= Arthur Saul (canon) =

English Puritan cleric and academic

Arthur Saul (died 1586) was an English Puritan cleric and academic, a Marian exile and canon of Gloucester Cathedral.

==Life==
Of Gloucestershire origin, Saul was admitted a demy of Magdalen College, Oxford, in 1545. He graduated B.A. in 1546, and M.A. 1549. He was fellow of Magdalen probably from 1546 to 1553.

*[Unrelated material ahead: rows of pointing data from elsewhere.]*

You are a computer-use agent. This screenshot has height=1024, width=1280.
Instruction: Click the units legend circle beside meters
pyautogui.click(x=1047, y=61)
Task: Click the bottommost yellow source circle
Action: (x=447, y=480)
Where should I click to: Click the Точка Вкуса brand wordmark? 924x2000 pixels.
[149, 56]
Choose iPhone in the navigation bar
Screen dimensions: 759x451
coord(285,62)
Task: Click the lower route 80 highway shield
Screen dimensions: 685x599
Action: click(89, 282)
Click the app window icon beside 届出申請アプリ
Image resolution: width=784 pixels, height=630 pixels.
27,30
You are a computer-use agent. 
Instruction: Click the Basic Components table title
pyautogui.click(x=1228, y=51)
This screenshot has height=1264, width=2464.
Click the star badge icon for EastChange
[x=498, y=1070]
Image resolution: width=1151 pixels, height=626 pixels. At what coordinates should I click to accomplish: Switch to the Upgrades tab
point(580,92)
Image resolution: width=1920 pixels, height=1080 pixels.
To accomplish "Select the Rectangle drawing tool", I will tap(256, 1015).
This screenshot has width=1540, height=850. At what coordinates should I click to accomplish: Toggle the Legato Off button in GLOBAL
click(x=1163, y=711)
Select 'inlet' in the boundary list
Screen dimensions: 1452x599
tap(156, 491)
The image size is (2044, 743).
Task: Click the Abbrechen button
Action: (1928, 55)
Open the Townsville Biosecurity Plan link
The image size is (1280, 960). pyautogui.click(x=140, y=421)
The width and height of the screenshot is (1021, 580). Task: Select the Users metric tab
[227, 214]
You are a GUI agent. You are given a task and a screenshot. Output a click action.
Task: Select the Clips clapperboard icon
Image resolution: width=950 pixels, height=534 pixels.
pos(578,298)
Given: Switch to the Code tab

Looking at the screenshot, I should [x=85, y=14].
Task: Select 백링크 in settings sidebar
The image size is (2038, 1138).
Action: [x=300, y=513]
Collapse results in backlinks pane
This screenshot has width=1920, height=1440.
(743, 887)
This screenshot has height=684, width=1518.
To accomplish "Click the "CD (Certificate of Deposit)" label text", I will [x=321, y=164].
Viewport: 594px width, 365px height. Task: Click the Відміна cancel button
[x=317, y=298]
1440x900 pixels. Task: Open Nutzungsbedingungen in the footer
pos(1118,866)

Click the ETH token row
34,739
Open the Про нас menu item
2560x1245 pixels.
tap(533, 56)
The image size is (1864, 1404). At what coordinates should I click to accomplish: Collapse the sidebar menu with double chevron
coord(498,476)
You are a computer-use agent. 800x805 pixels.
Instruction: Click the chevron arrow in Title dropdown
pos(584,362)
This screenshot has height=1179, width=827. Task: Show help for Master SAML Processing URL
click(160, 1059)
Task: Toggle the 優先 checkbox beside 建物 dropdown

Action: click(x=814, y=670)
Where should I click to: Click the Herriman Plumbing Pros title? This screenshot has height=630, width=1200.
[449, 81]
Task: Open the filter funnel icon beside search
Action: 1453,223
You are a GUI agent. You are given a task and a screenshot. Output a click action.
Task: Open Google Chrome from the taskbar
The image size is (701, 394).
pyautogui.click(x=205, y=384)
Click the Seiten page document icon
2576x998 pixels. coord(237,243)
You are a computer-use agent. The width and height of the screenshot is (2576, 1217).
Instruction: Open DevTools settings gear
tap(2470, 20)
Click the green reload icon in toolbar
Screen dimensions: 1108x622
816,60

In October 1553 Saul was expelled from Magdalen at Bishop Stephen Gardiner's visitation. Under Mary I of England he was an exile, and in 1554 was at Strasbourg with Alexander Nowell and others. Under Elizabeth I Saul was installed canon of Salisbury in 1559, of Bristol in 1559, and of Gloucester in 1565 (3 June); and was successively rector of Porlock, Somerset (1562), Ubly, Somerset (1565), Deynton, Gloucestershire (1566), and Berkeley, Gloucestershire (1575). He subscribed the canons of 1562 as a member of Convocation, but displayed a strong Puritan leaning. In 1565 he was appointed by Thomas Bentham, bishop of Lichfield and Coventry, to visit his diocese, and by Edmund Grindal in 1576 to visit the diocese of Gloucester.

Saul died in 1586. The Jacobean chess-writer Arthur Saul was not his son, as has sometimes been claimed.